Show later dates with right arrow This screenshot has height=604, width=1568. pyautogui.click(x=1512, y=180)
--------
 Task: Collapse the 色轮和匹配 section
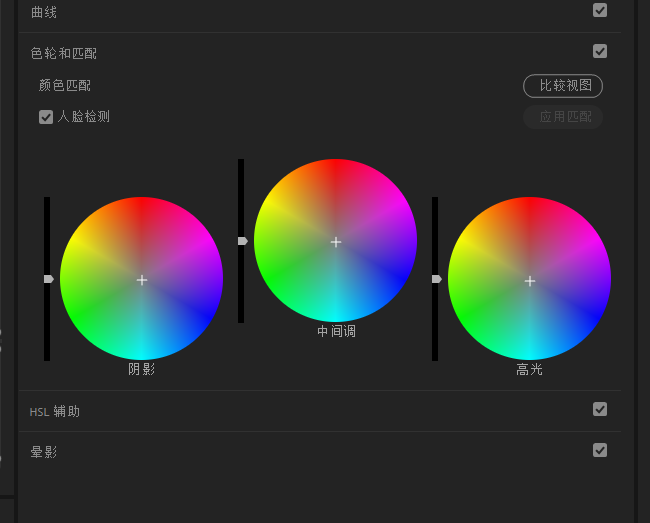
--------
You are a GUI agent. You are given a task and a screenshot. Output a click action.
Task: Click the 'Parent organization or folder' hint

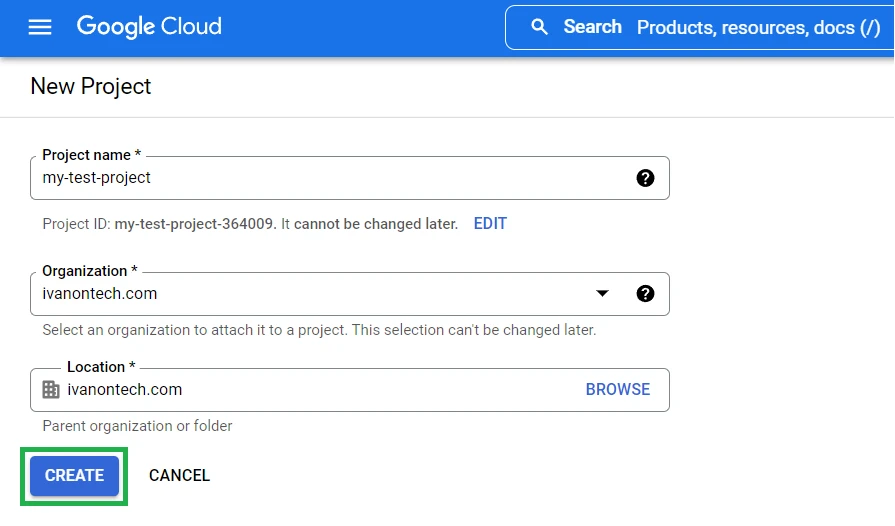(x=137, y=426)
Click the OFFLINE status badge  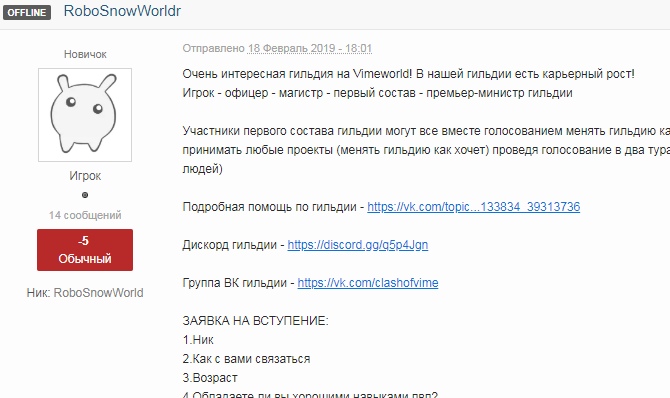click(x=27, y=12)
--------
## EXERCISE GOAL
Tally the lines of the listing that include "screenshot". Reply with nothing but the count.

## WRITTEN ANSWER
2